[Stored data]
+---+

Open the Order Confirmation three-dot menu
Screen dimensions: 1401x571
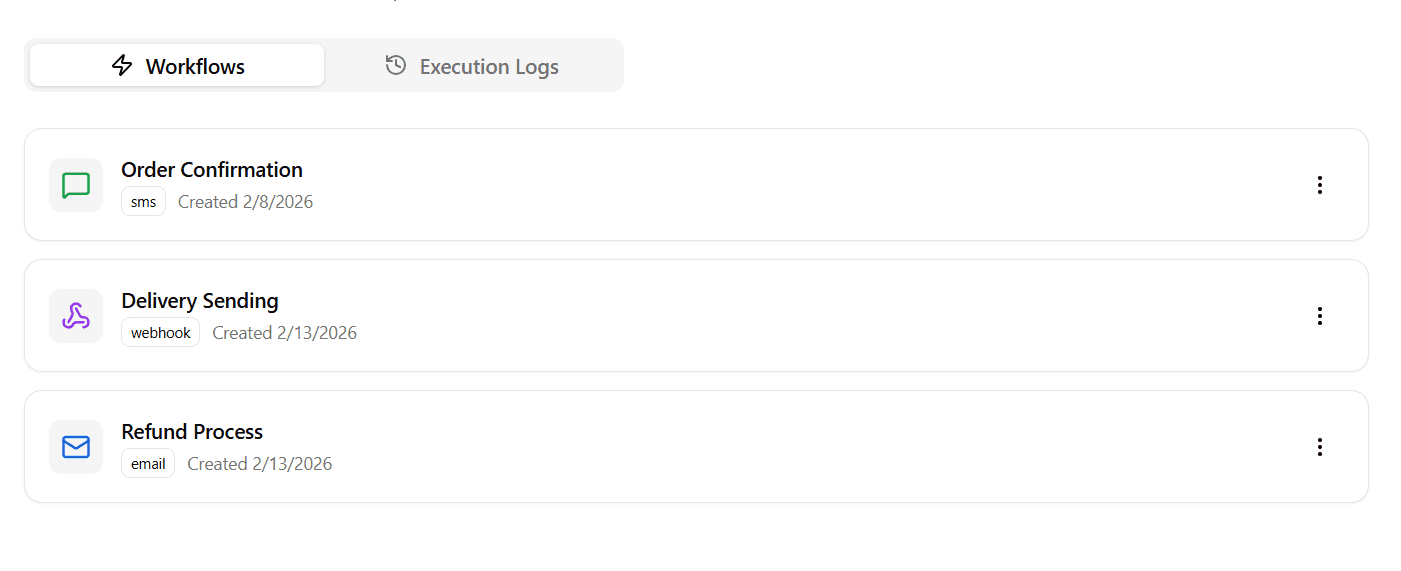pyautogui.click(x=1320, y=185)
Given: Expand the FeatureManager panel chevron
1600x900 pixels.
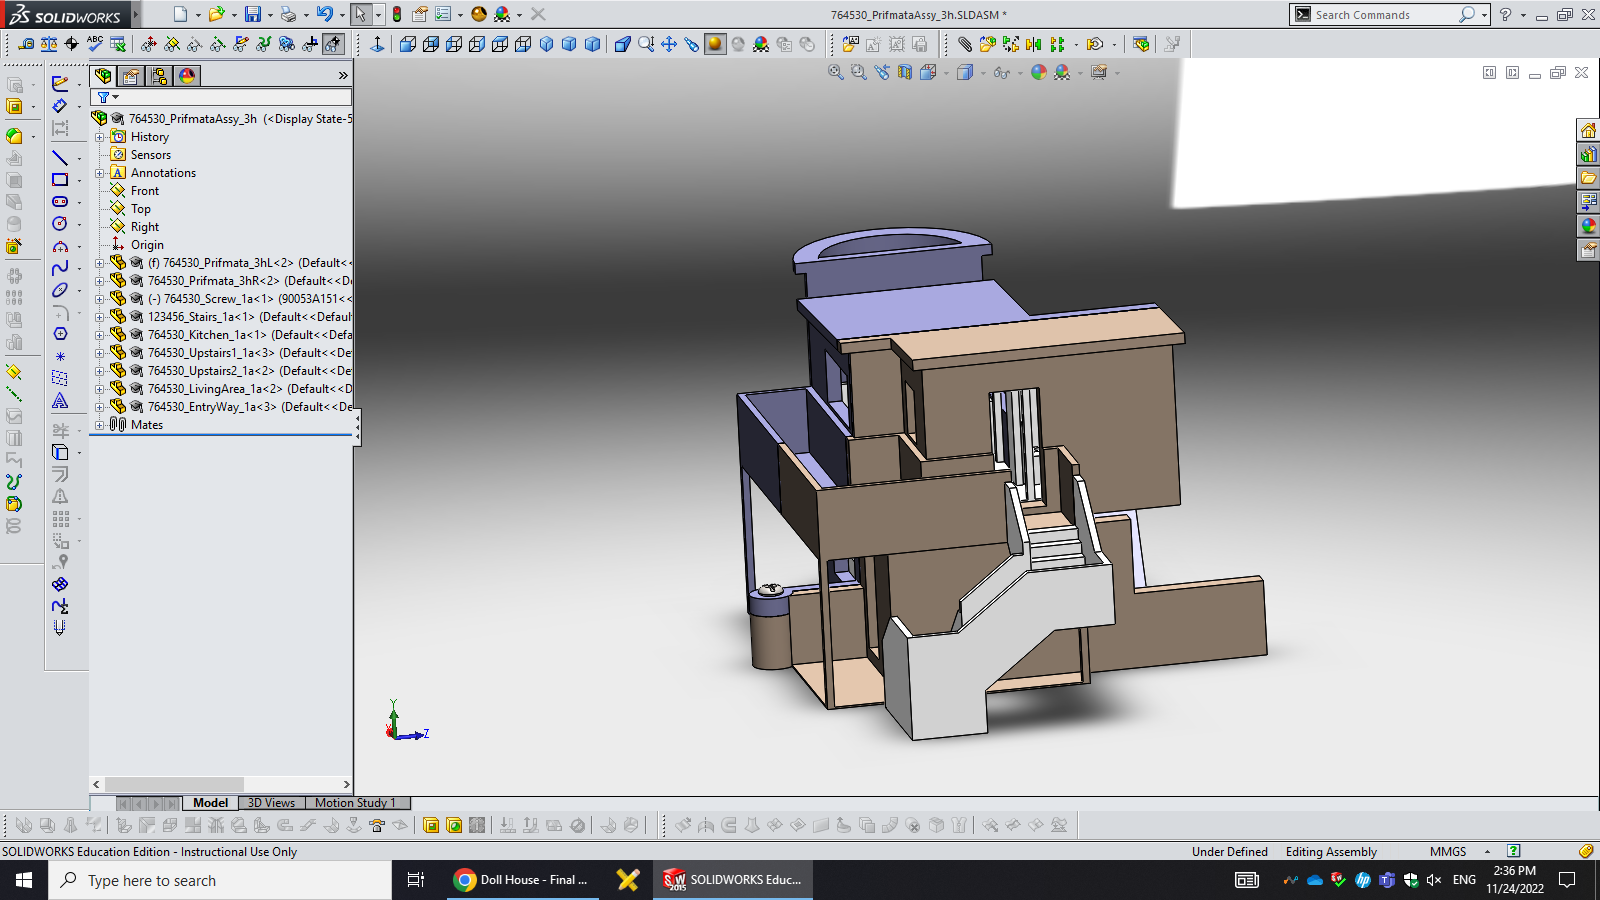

+---+

* Your objective *
Give the data above again in full and unchanged, skipping the pictures.

* Task result *
Open the Order Confirmation three-dot menu
Screen dimensions: 1401x571
pyautogui.click(x=1320, y=185)
Given: Expand the FeatureManager panel chevron
1600x900 pixels.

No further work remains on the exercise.